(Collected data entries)
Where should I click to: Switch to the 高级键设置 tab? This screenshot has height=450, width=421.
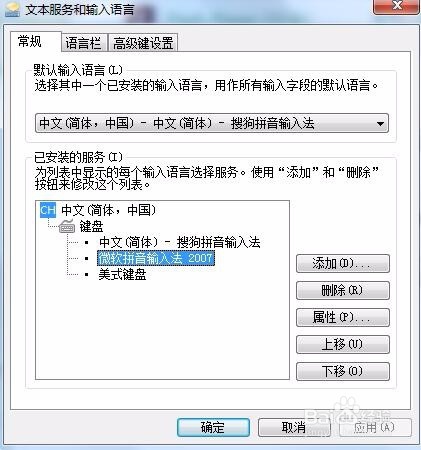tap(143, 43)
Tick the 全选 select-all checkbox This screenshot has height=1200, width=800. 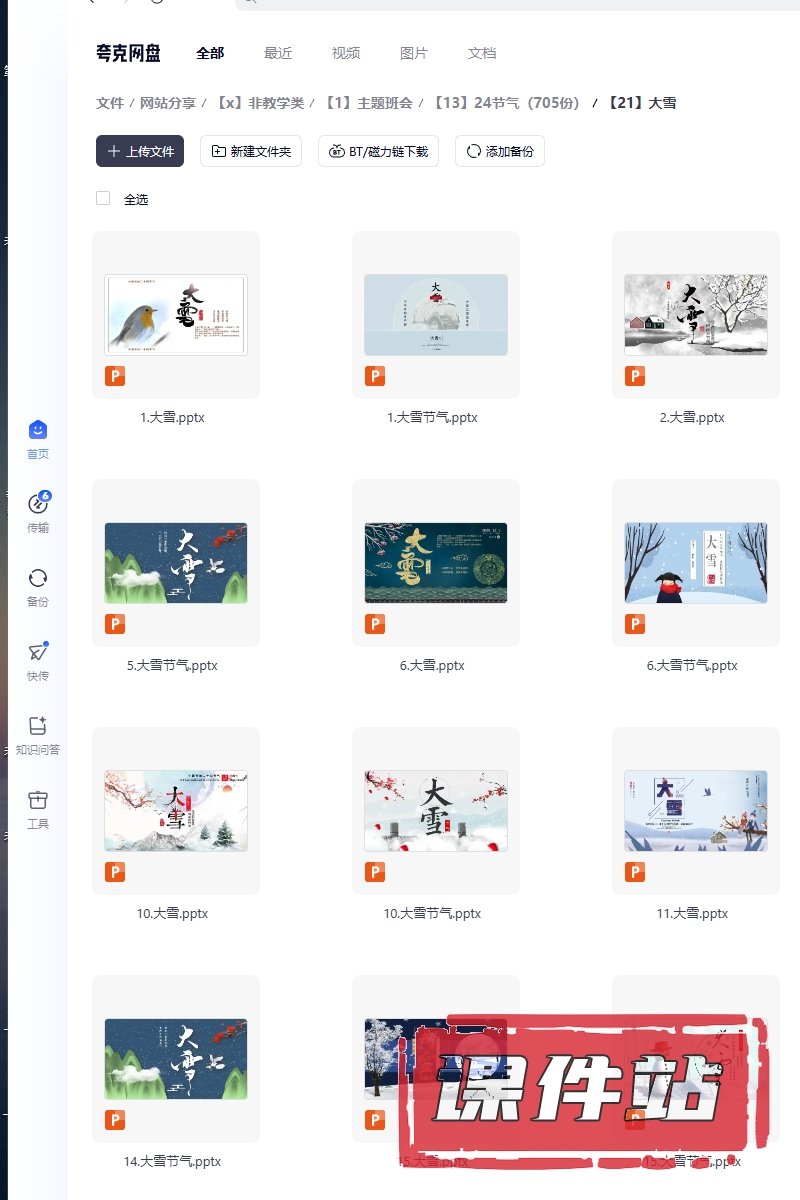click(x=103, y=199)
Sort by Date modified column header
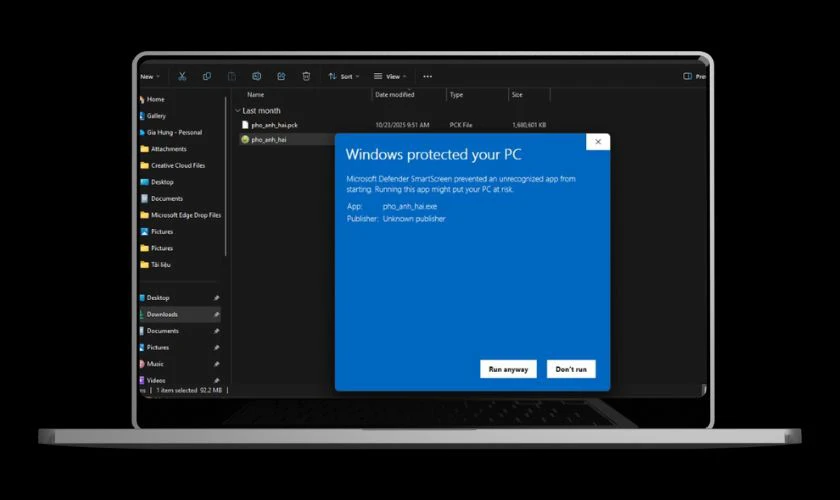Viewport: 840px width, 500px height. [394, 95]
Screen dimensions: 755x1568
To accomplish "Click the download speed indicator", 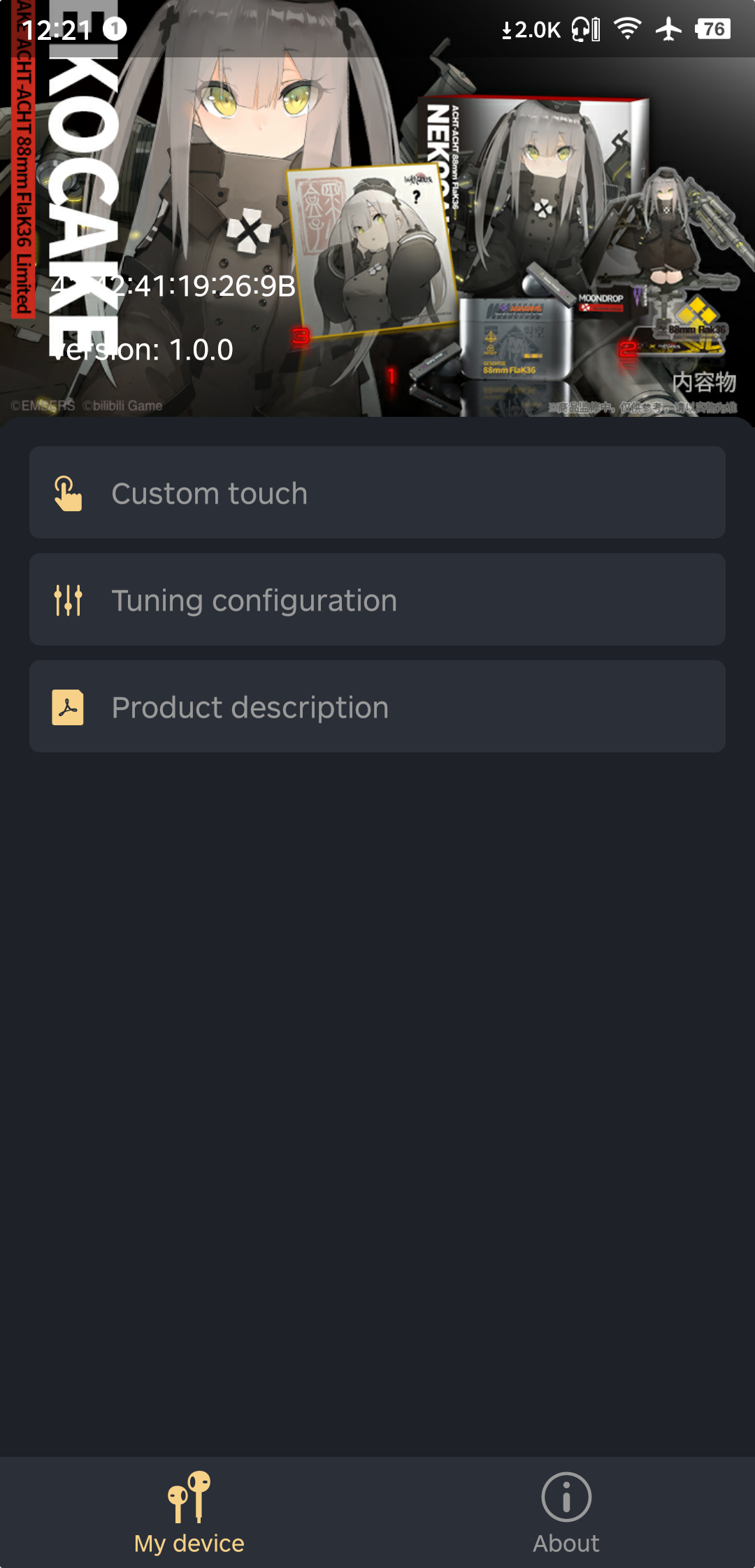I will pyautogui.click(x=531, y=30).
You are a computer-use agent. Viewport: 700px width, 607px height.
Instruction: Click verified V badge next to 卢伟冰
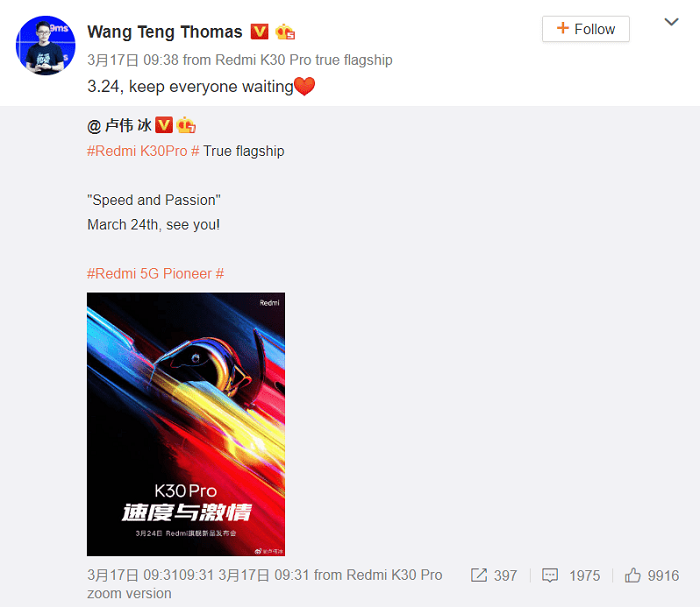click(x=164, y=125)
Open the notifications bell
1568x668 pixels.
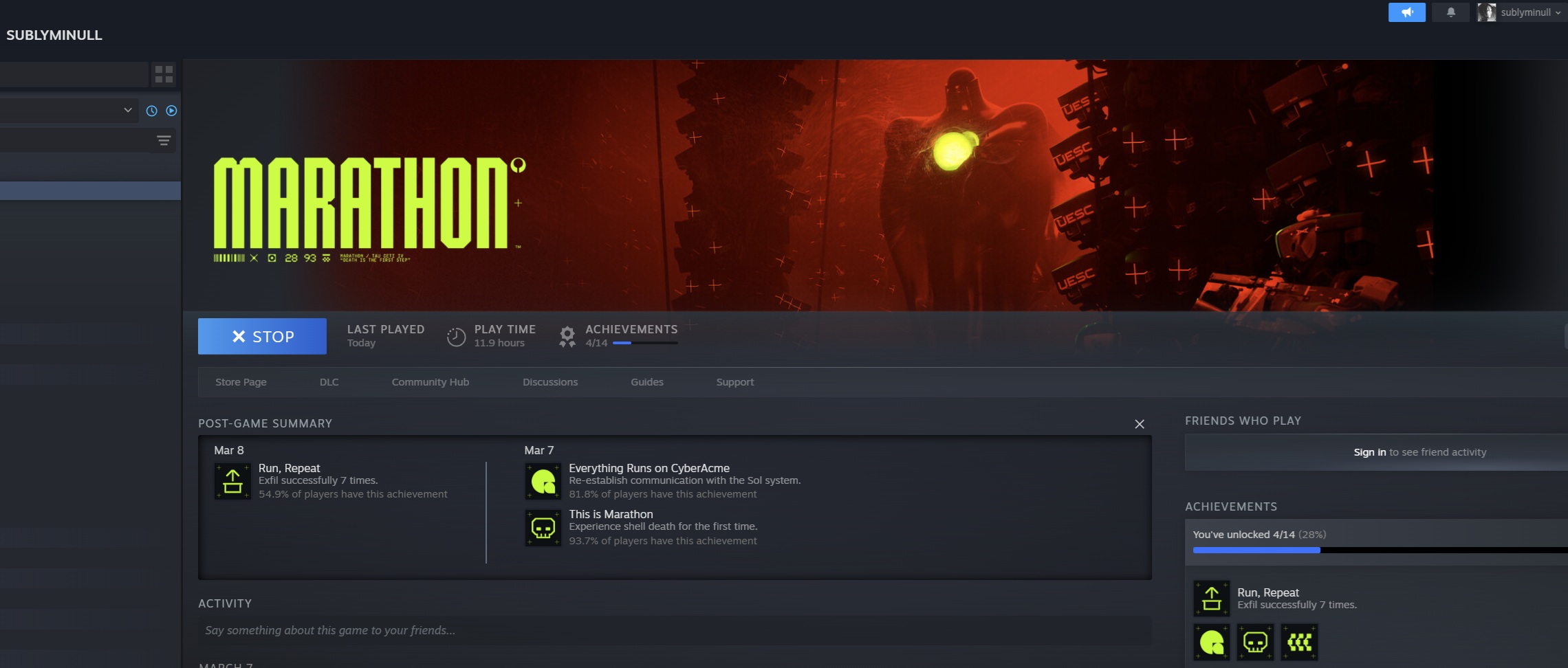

» EXERCISE DESCRIPTION
Only the lines from the one containing "Instruction: Click verified" through the last line of the entries should be transcribed, exactly and with no pictures.

» RESPONSE
Instruction: Click verified V badge next to 卢伟冰
click(x=164, y=125)
Open the notifications bell
1568x668 pixels.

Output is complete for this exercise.